WORK INSTRUCTIONS: Copy each entry verbatim, excluding its images.

*** GIVEN DATA Section Begins ***

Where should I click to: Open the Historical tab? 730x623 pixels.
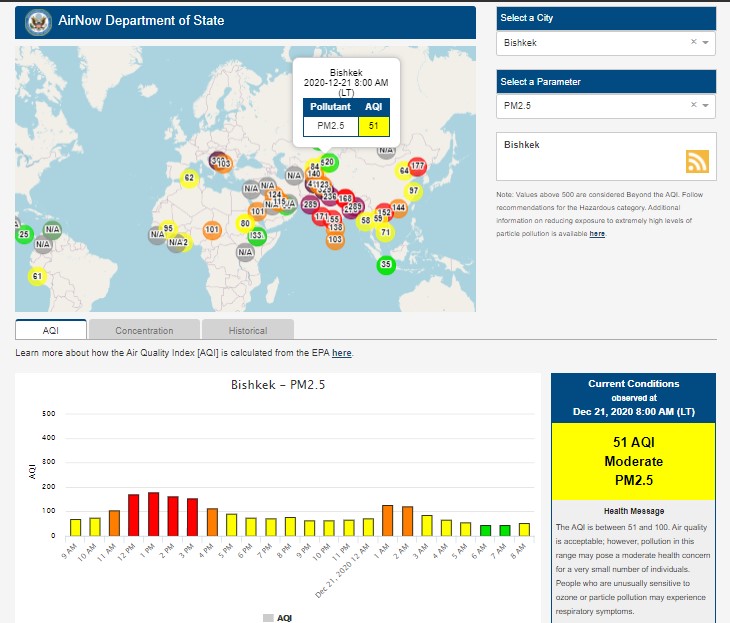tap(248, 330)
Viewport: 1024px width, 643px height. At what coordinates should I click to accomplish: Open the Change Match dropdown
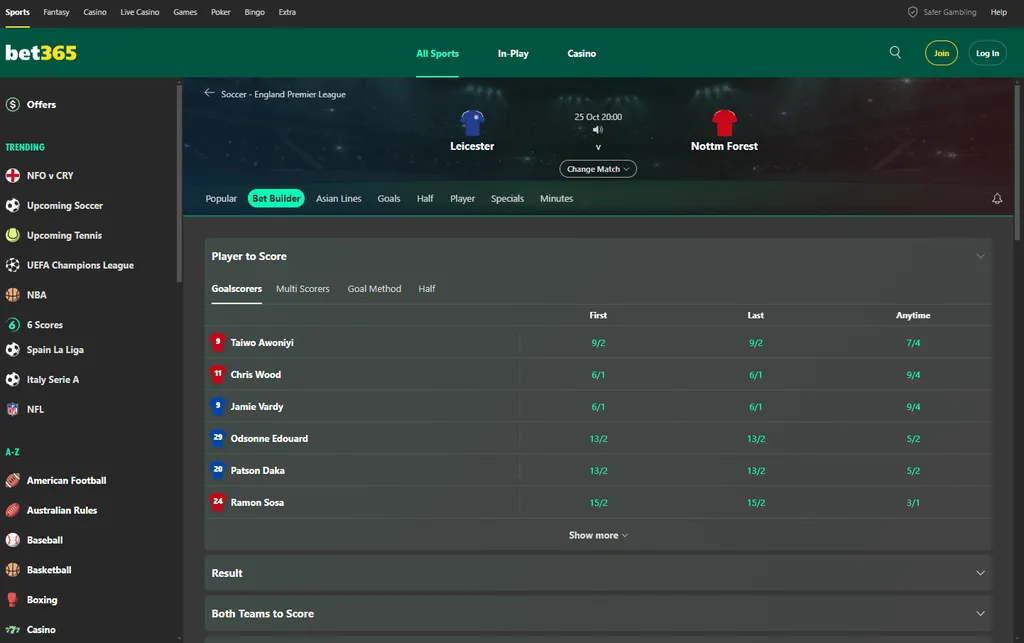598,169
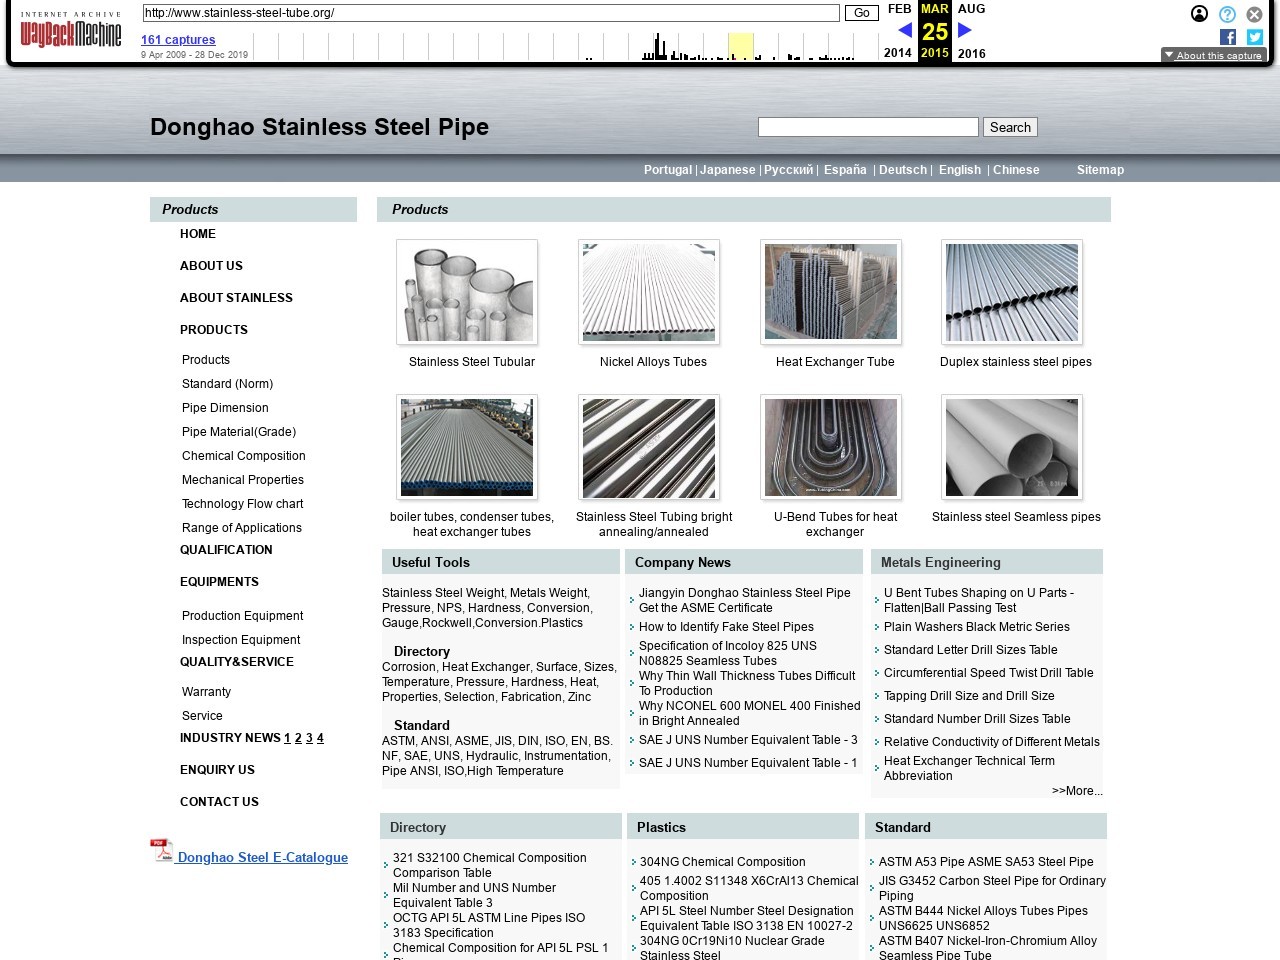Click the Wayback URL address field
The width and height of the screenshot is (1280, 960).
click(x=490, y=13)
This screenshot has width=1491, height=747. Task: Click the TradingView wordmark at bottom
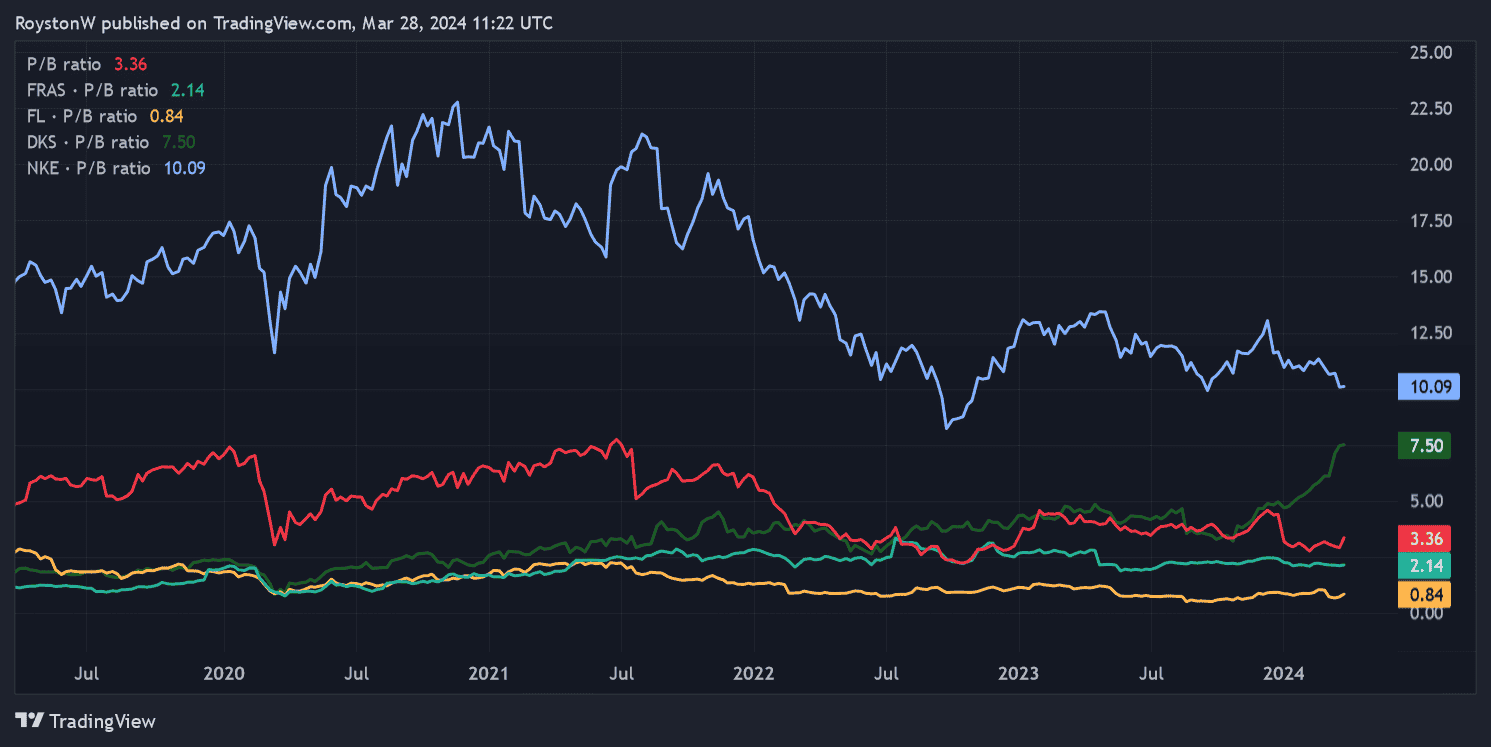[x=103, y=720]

*** GIVEN DATA Section Ends ***

RESULT OF THE EXERCISE:
Where should I click to: Open the Historical tab? 730x623 pixels.
tap(248, 330)
Viewport: 1024px width, 643px height. At what coordinates should I click to accomplish: Open the Change Match dropdown
598,169
Click the Wayback URL address field
The width and height of the screenshot is (1280, 960).
click(x=490, y=13)
This screenshot has width=1491, height=747. Task: Click the TradingView wordmark at bottom
[x=103, y=720]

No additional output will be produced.